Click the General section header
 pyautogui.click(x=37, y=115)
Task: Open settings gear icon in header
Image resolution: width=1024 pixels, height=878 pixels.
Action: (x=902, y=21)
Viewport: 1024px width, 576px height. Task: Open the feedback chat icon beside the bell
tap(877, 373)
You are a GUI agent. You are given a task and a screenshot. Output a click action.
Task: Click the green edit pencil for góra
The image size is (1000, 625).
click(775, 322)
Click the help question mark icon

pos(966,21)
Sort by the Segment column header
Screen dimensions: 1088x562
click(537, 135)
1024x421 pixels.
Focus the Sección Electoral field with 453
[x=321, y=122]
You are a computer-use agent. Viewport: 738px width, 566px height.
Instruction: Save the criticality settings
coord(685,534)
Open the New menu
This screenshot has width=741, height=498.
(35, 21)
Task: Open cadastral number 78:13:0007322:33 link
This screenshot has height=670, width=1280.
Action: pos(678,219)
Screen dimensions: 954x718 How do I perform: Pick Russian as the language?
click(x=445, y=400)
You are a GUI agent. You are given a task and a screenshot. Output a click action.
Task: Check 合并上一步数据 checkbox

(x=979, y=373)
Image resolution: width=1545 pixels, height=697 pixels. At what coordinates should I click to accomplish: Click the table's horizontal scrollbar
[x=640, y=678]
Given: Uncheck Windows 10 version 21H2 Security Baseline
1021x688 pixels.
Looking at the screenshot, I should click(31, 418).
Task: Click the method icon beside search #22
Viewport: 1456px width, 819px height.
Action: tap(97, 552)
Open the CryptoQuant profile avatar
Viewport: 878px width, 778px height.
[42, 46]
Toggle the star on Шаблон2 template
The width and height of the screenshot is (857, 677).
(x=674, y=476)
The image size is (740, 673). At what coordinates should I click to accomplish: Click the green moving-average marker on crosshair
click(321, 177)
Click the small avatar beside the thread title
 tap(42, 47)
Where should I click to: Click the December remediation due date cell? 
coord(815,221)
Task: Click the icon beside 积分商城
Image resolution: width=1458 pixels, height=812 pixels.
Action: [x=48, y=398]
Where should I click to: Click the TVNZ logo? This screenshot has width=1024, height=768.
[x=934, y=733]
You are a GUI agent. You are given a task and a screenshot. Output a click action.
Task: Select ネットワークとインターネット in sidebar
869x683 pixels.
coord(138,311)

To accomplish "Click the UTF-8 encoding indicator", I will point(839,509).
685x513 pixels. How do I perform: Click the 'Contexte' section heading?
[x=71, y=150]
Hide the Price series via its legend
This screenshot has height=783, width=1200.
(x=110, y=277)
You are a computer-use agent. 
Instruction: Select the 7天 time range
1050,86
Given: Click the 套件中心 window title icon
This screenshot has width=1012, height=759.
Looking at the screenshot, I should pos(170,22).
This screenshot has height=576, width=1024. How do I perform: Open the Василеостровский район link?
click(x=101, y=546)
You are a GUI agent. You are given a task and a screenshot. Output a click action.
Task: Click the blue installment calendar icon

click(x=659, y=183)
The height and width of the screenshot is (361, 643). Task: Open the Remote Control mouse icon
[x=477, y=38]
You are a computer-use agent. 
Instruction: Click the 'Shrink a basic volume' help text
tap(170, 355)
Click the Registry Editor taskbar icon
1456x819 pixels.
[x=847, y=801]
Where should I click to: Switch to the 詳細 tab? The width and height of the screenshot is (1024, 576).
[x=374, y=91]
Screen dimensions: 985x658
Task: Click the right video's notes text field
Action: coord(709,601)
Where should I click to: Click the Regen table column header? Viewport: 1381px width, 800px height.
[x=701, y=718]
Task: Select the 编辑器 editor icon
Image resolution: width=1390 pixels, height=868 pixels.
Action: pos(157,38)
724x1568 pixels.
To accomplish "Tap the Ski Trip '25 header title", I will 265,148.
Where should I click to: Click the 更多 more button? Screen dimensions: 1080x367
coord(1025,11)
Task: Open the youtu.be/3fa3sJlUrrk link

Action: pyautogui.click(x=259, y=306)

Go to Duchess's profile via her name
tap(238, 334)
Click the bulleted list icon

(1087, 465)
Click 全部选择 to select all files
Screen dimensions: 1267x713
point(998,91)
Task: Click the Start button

Work to complete:
Show each line of the entries above that contains the string "title". Case counts.

Solution:
Click the small avatar beside the thread title
Given: Click the 套件中心 window title icon
To accomplish "Tap the Ski Trip '25 header title", I will 265,148.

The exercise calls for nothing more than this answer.